SCHOTT “Jena Glass”
Meets Bauhaus Design
100 years ago, the Bauhaus was founded in Weimar – an event that has also had a lasting impact on SCHOTT.
The “Sintrax” coffee machine by Gerhard Marcks, the famous tea service by Wilhelm Wagenfeld, the advertising campaigns of László Moholy-Nagy – just three timeless examples from this significant chapter in German design history arising from the collaboration between SCHOTT and the Bauhaus. The renowned idea workshop had existed for only 14 years. It was 14 years that profoundly changed the world of art, design, and architecture. The aim of the Bauhaus was to bring art and technology together. With the “Jena glass” household glass, made of heat-resistant borosilicate glass, SCHOTT supplied an innovative material to make the visions of the Bauhaus artists come true. Bauhaus founder Walter Gropius himself had offered SCHOTT a cooperation in the early 1920s, after he had attested certain “formal weaknesses” to the “exquisite baking pots.”

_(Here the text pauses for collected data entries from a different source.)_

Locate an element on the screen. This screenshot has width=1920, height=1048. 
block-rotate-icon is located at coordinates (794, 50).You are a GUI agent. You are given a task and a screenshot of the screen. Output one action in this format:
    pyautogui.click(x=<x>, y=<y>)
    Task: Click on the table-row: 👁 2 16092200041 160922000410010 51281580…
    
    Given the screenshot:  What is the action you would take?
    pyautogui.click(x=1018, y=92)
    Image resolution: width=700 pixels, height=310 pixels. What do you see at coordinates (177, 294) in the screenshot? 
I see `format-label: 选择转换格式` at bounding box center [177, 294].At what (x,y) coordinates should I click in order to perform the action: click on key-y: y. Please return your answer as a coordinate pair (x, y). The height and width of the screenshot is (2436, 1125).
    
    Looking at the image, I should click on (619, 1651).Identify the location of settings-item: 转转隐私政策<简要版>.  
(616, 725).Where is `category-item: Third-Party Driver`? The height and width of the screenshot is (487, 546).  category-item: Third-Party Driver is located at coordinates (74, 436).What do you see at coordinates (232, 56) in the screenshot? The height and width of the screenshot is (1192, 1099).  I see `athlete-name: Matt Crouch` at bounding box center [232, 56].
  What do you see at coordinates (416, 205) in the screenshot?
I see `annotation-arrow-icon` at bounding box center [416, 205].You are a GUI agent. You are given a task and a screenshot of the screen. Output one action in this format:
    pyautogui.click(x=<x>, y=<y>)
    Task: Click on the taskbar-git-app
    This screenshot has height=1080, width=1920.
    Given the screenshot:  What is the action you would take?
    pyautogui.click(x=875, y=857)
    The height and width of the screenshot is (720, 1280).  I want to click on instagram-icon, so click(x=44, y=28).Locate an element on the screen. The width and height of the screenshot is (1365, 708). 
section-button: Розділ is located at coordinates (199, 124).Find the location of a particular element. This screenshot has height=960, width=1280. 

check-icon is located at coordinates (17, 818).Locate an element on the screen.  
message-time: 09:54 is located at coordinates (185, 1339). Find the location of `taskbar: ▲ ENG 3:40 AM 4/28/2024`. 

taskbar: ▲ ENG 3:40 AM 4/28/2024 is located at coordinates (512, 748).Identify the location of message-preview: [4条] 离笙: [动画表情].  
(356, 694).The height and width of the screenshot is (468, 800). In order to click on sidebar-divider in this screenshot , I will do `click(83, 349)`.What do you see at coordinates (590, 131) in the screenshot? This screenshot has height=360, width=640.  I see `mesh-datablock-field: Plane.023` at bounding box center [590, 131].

Even though the special glass manufacturer withdrew from the household glass business in 2005, the connection to artists and designers lives on to this day. That is why the “100 Years of Bauhaus” anniversary is also a reason for SCHOTT to celebrate. In its series “10 x 10,” SCHOTT is taking its followers on LinkedIn and Instagram on a journey into the past until early June. Every week for ten weeks, SCHOTT will be presenting an example from 100 years of company history on both social networks that stands for the connection between design and technology – beginning today all the way back to the 1920s.